Given the WM and RM matrixes, the influence of the context of the direct interaction between the witness agent and the TE in which the trustworthiness of the TE is estimated, known as the context effect factor (CEF), is computed in [
28] by
$$ CEF=\frac{\sum_{i=1}^{n}(1-w_{i})+w_{i}*v_{i}}{n} $$
(1)
TRs subjectively specify a degree of decay p (0 ≤ p ≤ 1) that is based on their policies in order to reduce the influence of the old trustworthiness estimation information adaptively. Time decaying is used to emphasize that utility gain (UG) from recent transaction weigh more compared to UG from old transactions if they have the same absolute value [
28].
$$ CEF^{'}=e^{(-\text{p\ensuremath{\Delta}}t)}CEF $$
(2)
where △t indicates the time elapsed since previous interactions took place and can be determined according to the temporal factor concept in FOCET.

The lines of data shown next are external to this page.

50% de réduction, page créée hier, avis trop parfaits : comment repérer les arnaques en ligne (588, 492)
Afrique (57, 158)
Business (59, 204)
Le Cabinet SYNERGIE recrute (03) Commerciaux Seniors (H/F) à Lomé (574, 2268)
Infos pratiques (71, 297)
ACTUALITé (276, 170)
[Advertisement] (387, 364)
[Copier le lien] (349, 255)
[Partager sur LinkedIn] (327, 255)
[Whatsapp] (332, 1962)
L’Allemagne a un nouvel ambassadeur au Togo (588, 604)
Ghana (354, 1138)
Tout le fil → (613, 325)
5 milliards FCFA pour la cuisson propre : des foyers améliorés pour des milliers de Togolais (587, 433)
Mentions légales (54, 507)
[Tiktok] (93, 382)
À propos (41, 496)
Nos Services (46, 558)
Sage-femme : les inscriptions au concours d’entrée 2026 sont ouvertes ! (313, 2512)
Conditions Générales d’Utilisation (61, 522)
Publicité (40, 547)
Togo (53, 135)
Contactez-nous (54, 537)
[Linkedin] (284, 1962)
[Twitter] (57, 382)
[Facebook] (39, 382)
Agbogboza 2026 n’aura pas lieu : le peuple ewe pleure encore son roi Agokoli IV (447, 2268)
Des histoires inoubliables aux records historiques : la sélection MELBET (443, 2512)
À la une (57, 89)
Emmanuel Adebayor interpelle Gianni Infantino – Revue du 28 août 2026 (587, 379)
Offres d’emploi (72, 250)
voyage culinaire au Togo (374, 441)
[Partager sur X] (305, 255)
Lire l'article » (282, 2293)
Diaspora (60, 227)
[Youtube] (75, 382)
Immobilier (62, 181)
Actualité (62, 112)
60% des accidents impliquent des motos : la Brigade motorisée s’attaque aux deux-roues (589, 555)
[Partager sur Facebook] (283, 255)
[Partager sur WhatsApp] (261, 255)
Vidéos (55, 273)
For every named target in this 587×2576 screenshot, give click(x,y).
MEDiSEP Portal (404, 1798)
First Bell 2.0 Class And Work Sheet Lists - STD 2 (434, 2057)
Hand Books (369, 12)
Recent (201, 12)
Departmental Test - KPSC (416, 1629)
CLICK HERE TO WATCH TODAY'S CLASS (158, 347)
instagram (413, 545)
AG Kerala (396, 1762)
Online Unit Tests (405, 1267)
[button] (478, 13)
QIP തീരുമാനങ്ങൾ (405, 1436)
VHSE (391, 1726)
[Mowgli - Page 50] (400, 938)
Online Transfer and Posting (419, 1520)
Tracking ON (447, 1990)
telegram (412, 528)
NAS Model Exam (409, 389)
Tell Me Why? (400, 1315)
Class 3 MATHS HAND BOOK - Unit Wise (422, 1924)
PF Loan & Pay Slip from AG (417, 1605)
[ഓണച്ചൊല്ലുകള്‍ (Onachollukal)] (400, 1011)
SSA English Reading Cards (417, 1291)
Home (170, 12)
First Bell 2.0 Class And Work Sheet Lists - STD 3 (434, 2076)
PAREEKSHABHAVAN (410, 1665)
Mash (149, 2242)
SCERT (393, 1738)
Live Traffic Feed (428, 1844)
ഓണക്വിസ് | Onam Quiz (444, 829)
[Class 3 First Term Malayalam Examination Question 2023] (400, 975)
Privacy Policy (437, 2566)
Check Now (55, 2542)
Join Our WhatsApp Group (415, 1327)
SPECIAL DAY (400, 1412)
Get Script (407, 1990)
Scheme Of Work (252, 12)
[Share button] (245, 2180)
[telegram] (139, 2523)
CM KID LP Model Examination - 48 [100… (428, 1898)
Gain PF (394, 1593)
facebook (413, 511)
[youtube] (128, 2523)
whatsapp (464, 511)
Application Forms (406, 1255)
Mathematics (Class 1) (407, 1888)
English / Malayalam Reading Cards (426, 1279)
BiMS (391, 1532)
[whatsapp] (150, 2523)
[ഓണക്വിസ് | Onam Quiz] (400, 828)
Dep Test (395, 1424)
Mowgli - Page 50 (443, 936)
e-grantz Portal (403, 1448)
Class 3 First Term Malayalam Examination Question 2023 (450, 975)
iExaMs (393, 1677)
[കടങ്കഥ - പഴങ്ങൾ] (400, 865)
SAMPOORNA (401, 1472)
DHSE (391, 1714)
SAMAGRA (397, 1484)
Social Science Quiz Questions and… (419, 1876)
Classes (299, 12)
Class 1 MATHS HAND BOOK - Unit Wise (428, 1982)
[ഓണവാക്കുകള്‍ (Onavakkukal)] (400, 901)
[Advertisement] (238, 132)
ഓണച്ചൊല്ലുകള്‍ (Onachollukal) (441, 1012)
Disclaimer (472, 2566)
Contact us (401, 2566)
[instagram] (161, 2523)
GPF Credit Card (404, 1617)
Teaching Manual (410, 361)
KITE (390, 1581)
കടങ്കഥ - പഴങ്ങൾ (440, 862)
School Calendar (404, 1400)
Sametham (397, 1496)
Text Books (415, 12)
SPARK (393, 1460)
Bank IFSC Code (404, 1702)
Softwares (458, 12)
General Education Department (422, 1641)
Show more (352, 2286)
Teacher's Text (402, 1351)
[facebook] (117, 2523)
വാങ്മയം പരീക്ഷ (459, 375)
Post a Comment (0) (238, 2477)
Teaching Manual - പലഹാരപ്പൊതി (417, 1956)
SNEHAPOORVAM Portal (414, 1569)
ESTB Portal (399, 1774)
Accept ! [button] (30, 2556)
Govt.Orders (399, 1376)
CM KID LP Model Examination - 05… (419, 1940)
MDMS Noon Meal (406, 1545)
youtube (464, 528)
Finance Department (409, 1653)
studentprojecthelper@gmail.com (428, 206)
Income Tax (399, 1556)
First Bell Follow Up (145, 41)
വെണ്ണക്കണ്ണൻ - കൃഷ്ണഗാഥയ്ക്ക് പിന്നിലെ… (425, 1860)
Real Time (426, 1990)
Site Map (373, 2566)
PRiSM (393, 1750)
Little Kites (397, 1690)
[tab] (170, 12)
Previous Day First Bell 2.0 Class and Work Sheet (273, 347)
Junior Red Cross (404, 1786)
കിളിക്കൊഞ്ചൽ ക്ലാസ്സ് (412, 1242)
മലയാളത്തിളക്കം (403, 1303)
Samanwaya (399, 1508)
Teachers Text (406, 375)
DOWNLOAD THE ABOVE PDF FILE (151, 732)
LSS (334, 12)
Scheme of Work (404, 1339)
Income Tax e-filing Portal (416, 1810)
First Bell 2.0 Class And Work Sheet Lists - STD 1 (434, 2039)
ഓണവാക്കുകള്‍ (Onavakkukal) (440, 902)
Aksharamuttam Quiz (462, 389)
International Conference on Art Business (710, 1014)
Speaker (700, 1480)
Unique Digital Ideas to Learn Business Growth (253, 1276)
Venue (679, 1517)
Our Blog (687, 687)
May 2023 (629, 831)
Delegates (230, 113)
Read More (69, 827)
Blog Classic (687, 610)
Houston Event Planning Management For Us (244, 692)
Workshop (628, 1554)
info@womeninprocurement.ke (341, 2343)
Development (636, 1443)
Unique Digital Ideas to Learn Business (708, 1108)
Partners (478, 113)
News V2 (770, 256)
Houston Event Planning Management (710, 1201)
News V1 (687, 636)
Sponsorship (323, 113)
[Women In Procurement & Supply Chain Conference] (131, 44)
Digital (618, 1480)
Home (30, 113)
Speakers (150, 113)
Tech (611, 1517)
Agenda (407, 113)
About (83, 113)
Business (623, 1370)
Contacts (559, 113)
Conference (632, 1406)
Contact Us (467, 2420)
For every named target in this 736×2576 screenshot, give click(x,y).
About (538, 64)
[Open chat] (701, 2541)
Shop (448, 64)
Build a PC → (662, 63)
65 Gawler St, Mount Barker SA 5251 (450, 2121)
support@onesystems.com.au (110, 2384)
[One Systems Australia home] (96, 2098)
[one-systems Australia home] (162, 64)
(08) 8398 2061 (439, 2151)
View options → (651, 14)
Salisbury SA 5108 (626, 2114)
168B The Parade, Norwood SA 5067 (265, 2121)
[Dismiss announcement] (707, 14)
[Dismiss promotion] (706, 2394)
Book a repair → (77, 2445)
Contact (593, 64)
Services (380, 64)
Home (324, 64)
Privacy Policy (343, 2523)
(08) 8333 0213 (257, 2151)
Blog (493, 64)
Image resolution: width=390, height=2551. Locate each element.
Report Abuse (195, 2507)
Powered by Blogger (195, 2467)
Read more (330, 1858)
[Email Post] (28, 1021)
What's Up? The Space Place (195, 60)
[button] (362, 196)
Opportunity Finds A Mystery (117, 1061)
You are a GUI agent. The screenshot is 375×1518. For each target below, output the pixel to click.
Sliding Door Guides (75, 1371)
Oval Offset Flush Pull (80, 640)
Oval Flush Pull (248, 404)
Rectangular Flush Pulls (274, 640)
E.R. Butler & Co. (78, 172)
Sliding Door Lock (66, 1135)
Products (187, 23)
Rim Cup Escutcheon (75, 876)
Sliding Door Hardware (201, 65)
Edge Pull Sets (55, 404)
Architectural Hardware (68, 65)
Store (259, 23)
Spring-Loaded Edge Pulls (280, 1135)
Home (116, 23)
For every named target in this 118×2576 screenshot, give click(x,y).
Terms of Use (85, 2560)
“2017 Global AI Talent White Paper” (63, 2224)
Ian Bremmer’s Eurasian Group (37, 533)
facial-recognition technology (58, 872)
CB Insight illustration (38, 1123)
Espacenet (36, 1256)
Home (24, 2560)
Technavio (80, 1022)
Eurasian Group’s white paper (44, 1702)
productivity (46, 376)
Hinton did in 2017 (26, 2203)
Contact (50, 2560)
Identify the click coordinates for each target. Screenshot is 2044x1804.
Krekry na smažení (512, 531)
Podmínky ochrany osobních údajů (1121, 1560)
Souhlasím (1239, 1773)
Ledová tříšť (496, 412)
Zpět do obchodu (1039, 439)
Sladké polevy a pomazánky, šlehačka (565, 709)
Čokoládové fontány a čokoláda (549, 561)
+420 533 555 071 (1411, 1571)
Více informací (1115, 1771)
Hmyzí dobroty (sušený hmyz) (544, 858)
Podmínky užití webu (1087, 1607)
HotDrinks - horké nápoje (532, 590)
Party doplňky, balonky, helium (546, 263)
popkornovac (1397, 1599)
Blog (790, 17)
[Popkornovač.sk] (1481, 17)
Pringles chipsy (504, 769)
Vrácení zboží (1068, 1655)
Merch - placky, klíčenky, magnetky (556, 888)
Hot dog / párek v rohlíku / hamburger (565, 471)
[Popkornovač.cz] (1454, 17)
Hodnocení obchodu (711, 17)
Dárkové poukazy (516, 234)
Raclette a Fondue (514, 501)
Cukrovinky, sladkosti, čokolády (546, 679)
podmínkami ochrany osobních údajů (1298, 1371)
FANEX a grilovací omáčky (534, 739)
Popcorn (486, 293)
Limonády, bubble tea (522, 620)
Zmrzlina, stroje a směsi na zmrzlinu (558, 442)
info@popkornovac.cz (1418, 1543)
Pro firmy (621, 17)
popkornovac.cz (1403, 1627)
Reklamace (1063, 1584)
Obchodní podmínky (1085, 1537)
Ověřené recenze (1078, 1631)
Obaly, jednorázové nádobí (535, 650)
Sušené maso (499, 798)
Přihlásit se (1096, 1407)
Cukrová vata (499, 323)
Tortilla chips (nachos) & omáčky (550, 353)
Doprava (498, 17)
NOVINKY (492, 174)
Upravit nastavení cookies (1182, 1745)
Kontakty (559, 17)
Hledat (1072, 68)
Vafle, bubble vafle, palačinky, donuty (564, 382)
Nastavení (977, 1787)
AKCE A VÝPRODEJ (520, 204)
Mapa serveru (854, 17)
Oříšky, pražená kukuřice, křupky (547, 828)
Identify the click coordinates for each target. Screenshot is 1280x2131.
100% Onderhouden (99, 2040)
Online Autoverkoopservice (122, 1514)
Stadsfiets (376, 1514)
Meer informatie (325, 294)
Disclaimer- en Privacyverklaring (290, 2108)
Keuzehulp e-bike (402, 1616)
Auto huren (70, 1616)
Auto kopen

A common issue with RL based trust models that TRs do not quickly recognize the environment changes and adapt with new settings. To address this shortcoming, DTMAS uses a technique similar to regret described in [
24] in order to improve the model responses to dynamic changes in the system. We propose suspending the use of a TE as a response to unsatisfactory transaction with the TE. The suspension is temporary, and its period increases as the transaction importance increases. Similar to regret [
24], it represent an immediate reaction of a TR when it is not satisfied with an interaction with a TE. However, unlike the use of regret in [
24], TRs do not depend of any expressed feel of sorry from TEs. Furthermore, suspension is more aggressive. No interactions with suspended TEs as long as it is suspended. On the other hand, while forgiveness is used to reduce the effect of regret in [
24], our suspension decays with time only. This is to avoid being mislead by false feel of sorry expressed by the TE, and to allow the effect of accidental misbehavior to phase out, and to magnify the effect of a behavior change as testimonies form witnesses are aggregated. Furthermore, DTMAS integrates context-dependency of third party testimonies [
28] together with reinforcement learning for MASs. Similar to [
13,
15,
27] DTMAS defines a way to locate a set of witnesses to consult for indirect trust information. Like [
15], using DTMAS a TR does not create a trust graph, as in [
27], and therefore may quickly evaluates the TE’s trust value using a relatively small number of transactions. Unlike existing trust models, DTMAS uses of a semi-hierarchical structure for MASs, coupled with the notion of the “small world” [
5] to help reducing the communication overhead associate locating witnesses.